La crise brûle les planches : les théâtres face à la disette budgétaire

Communication

Les théâtres subventionnés, du plus petit au plus prestigieux, souffrent : les financeurs publics, État et collectivités locales, sont plus regardants en période de disette et boucler les fins de mois est « un combat », résume Olivier Meyer, directeur de théâtre à Suresnes et Boulogne.

« Il y a un terrible effet de ciseau entre les dépenses qui augmentent constamment et les subventions qui n’augmentent pas, voire qui diminuent », explique Olivier Meyer. Parce qu’un théâtre, c’est avant tout « du personnel, 7 jours sur 7, des techniciens, des équipes permanentes, des règles administratives de plus en plus complexes » qui s’accomodent mal de la prise de risque et de la création artistique, souligne-t-il.

À Alfortville (Val-de-Marne), le metteur en scène Christian Benedetti dit ne plus arriver à faire tourner son Théâtre-Studio avec 400 000 euros annuels de subventions publiques et seulement trois permanents. Une situation « schizophrène » veut que ses spectacles (« La Mouette », « Oncle Vania ») marchent très bien et partent en tournée jusqu’en 2014, alors que le théâtre tombera le rideau en décembre, faute d’effectif pour le faire vivre.

Le théâtre Paris-Villette est en cessation de paiement après le retrait du soutien de la ville de Paris, qui justifie sa décision par la faible fréquentation, alors que son directeur Patrick Gufflet défend une programmation exigeante, qui a lancé Yasmina Reza ou Joël Pommerat. Ce dernier animera un atelier gratuit lors d’une « journée manifeste » dimanche.

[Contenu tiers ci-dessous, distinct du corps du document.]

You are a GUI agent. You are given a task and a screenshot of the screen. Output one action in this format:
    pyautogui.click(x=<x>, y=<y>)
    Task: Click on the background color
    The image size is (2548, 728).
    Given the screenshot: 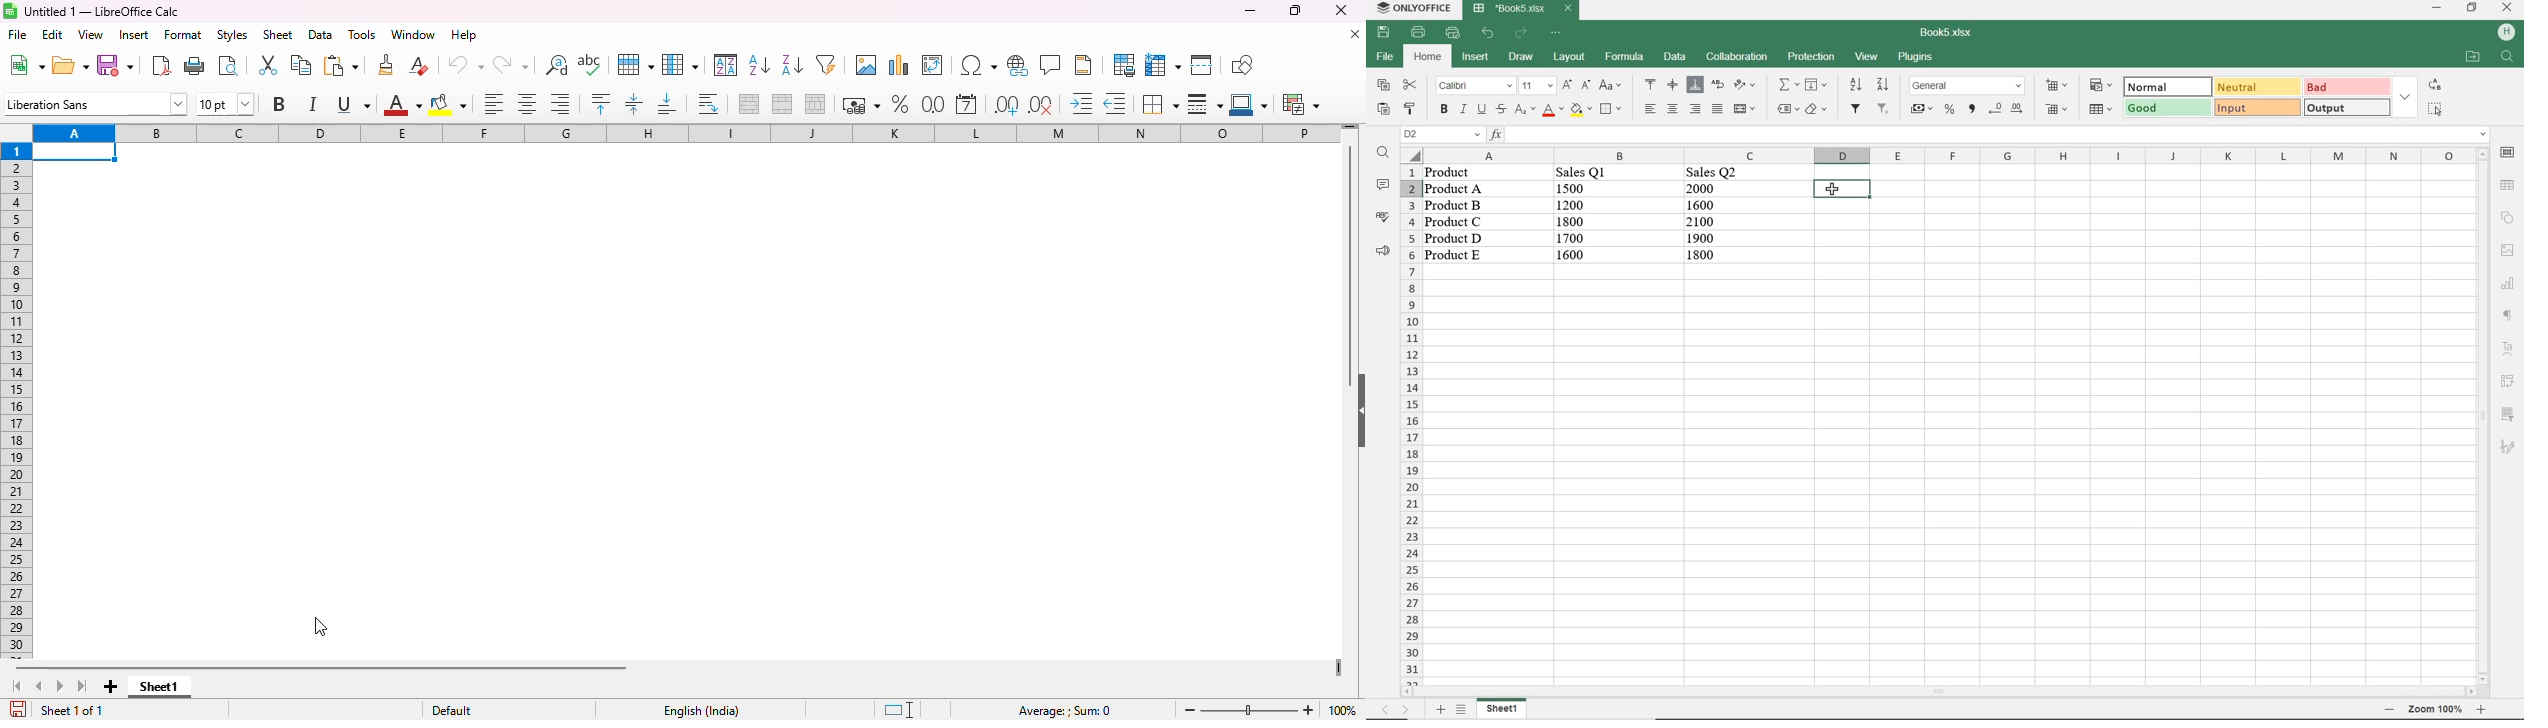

Pour le théâtre de création, la subvention publique est un élément indispensable, même si la plupart se démènent en plus pour coproduire, ce qui mutualise les coûts, louer leurs salles, rechercher des mécènes.

À Paris, le Théâtre de l’Odéon a décroché un mécénat original avec la plateforme vidéo Dailymotion qui, outre un apport de fonds, ouvre un espace dédié pour diffuser des interviews, extraits de pièces, etc.

Le Théâtre de la Cité Internationale (TCI) va pouvoir montrer quatre créations grâce au mécénat de la fondation d’entreprise Hermès.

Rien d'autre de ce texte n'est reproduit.